T
thepotatoman
Unconfirmed Member
This would be the one thing that would really disappoint me if it maintained to the election, and it seems very likely that it will. Losing a bunch of red and purple state senate races is no huge loss, but losing the nationwide popular vote is baffling. It's just hard to see how many people still think Republicans are honestly best for the country.CNN and ABC/WaPo now have Republicans at +4 and +3 in generic ballot. That moves the RCP average to +1.6 GOP. The highest since February.

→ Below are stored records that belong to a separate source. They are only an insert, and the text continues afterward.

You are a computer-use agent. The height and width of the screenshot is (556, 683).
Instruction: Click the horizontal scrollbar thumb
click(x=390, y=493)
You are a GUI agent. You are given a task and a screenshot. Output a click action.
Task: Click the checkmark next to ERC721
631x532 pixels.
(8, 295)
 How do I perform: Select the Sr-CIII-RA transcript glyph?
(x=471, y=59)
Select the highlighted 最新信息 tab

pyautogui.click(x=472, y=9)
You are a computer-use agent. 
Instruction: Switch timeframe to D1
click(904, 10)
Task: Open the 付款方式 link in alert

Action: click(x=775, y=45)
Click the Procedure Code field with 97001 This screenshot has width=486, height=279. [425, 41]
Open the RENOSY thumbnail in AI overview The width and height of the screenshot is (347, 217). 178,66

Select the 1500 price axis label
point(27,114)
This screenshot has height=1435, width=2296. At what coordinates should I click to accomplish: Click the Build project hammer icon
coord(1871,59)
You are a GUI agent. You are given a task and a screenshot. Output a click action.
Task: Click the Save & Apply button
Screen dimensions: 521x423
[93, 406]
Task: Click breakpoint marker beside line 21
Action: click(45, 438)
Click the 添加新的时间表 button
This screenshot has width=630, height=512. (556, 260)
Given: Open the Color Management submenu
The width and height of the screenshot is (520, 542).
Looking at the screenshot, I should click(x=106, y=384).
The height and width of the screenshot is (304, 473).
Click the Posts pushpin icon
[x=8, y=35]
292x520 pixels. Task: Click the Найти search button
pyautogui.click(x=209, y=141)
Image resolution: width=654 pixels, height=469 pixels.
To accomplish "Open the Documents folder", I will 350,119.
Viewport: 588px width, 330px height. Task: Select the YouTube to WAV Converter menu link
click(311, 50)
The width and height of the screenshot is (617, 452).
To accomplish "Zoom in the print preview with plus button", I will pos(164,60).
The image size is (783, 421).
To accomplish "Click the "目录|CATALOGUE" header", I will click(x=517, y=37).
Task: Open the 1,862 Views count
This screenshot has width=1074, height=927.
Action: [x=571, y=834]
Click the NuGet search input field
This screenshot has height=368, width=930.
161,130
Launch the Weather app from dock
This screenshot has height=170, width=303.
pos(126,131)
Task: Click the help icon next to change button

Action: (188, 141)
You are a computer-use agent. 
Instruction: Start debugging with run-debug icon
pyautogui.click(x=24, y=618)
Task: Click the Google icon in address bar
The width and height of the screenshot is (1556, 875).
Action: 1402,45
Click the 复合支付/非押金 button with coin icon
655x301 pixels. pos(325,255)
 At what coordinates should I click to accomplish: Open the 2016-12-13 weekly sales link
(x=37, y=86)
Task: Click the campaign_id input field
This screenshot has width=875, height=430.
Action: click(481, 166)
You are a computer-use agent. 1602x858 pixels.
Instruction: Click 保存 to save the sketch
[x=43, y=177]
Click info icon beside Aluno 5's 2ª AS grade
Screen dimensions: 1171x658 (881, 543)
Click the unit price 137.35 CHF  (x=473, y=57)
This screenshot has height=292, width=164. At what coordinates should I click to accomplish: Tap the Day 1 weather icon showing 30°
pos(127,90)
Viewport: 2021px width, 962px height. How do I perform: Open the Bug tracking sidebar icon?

http://www.cnn.com/2014/09/09/politics/cnn-poll-congress/index.html
http://www.washingtonpost.com/polit...2492-37c5-11e4-bdfb-de4104544a37_graphic.html
Clearly this shift went from +3 Dem to +3 Rep is thanks to the labor day shift from registered to likely voters, so once again turnout is the biggest problem. But good lord that signifies a hell of a turnout gap. About as bad as the one in 2010. Democrats have had a problem with a turnout gap ever since Clinton and the age divide he introduced to american politics, but it was always between a 1 and 4 point gap, not the freaking 6 we're looking at seeing in back to back midterms.
I know democrats acknowledge the problem and are doing some things to combat it, but even so, I'm not sure if they're as serious about it as they should be.